For all you ASMRtians out there (no? okay, that’s for another article) imagine it’s like ASMR (Autonomous Sensory Meridian Response), but in your boobs and not your scalp. I think it’s something to do with being completely stretched out in a way that never–and should never–happen at any other time.
Think of it as a chestgasm.
I was in Thailand a few years ago and was told that a real Thai massage was an experience not be missed. So, we signed the whole family up: massages for me, my husband, and two kids. My son and husband got the first time slot, while my daughter and I waited on the spa deck in our soft robes, sipping sweet hot tea and listening to the blue and orange birds sing over the tumbling brook below.
The door opened and my husband and son emerged. They both looked…confused. I gave my husband the raised eyebrow and said, “Well? How was it?” He thought for a moment and said, “It was very…personal.” Personal? Hmm. I checked out my son to see if he was distressed or traumatized, but he just looked amused. Concluding that nothing awful had transpired and that it was safe to proceed, my daughter and I walked in for our massages.
It is fair to say that ‘personal’ was an entirely accurate, yet incomplete, descriptor. Yes, the massage was incredibly personal; the practitioner emotionlessly gets right up in your junk while she is stretching out all of your parts.
Imagine someone doing yoga to you.
Pulling your legs here there and everywhere, contorting your arms hither and fro, twisting you around like a pipe cleaner and then unraveling you again. It was less of a massage and more of being made into bread. And the most astounding part of it all was that, when it was finished, the woman had French braided my hair and I hadn’t even noticed.
We walked out of the room and I felt dazed.
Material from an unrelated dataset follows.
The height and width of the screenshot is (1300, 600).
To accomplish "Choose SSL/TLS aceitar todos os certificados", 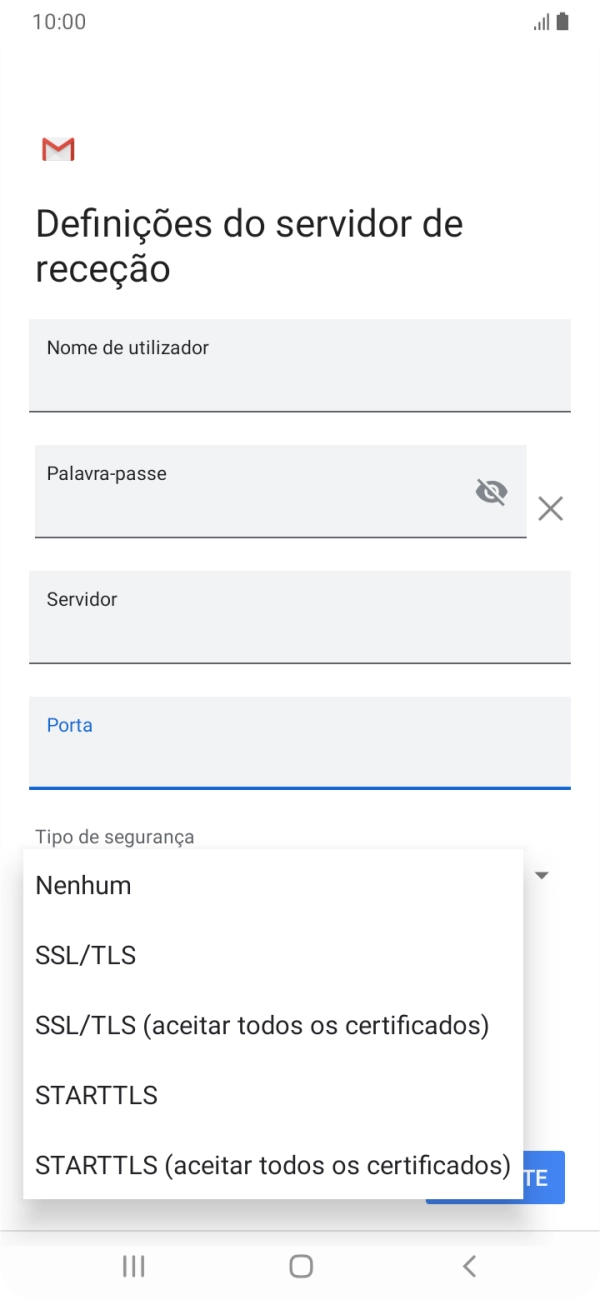I will click(261, 1025).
It was the oddest combination of euphoria and violation, but the euphoria was totally winning. There was absolutely nothing inappropriate or sexual about it, so the violation was purely a reflection of my own emotional clumsiness to being touched that way.
It made me keenly aware of the hands-off bubble I tend to activate when I’m out and about, and how the leap between belted-and-tucked to Thai massage and mammogram is like the Grand Canyon. Maybe it’s a cultural thing. Maybe it’s a me thing. It’s definitely something. It’s hard not to speculate that the presence of this Grand Canyon might account for some body image issues.
It’s tough transitioning from zero to naked with no prep. Just ask anyone currently suing our President.
My doctor might be thinking that reminding me to get my annual mammogram is really just about smart, preventative health care, and it is. But what she doesn’t know is it’s also the closest thing I’ve found to a real Thai massage stateside, and a great reminder that sometimes I have to get out of my comfort zone to get into my comfort zone. I could do without the pit wipes, though.